UnboundLocalError in python

By: Python Documentation Team Viewed: 161 times  Printer Friendly Format    


It can be a surprise to get the UnboundLocalError in previously working code when it is modified by adding an assignment statement somewhere in the body of a function.

This code:

>>> x = 10
>>> def bar():
...     print(x)
>>> bar()
10

works, but this code:

>>> x = 10
>>> def foo():
...     print(x)
...     x += 1

results in an UnboundLocalError:

>>> foo()
Traceback (most recent call last):
  ...
UnboundLocalError: local variable 'x' referenced before assignment

This is because when you make an assignment to a variable in a scope, that variable becomes local to that scope and shadows any similarly named variable in the outer scope. Since the last statement in foo assigns a new value to x, the compiler recognizes it as a local variable. Consequently when the earlier print(x) attempts to print the uninitialized local variable and an error results.

• **DATA EXTRACT**
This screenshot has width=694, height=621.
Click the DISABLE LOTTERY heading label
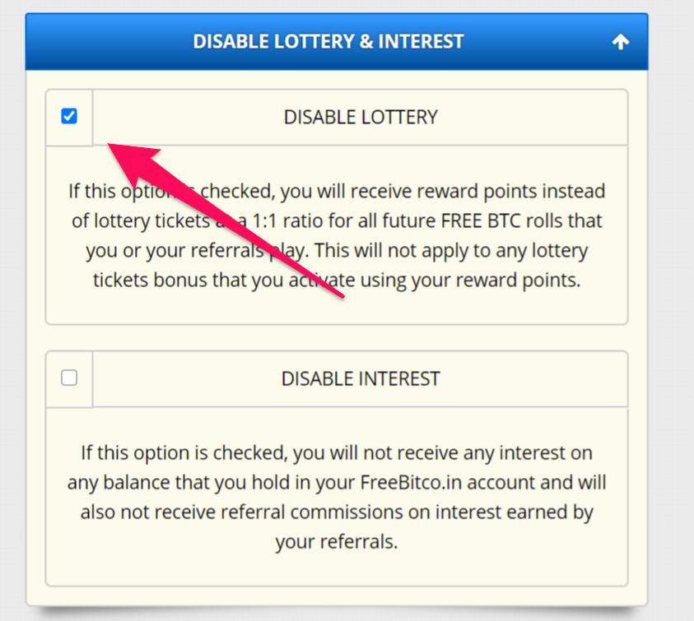[x=361, y=118]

• **BRIEF**
Please return the stretch of the UnboundLocalError text from "This is because" through "an error results.", copied word for word. Work from the UnboundLocalError text alone, not the data.

• **WRITTEN RESPONSE**
This is because when you make an assignment to a variable in a scope, that variable becomes local to that scope and shadows any similarly named variable in the outer scope. Since the last statement in foo assigns a new value to x, the compiler recognizes it as a local variable. Consequently when the earlier print(x) attempts to print the uninitialized local variable and an error results.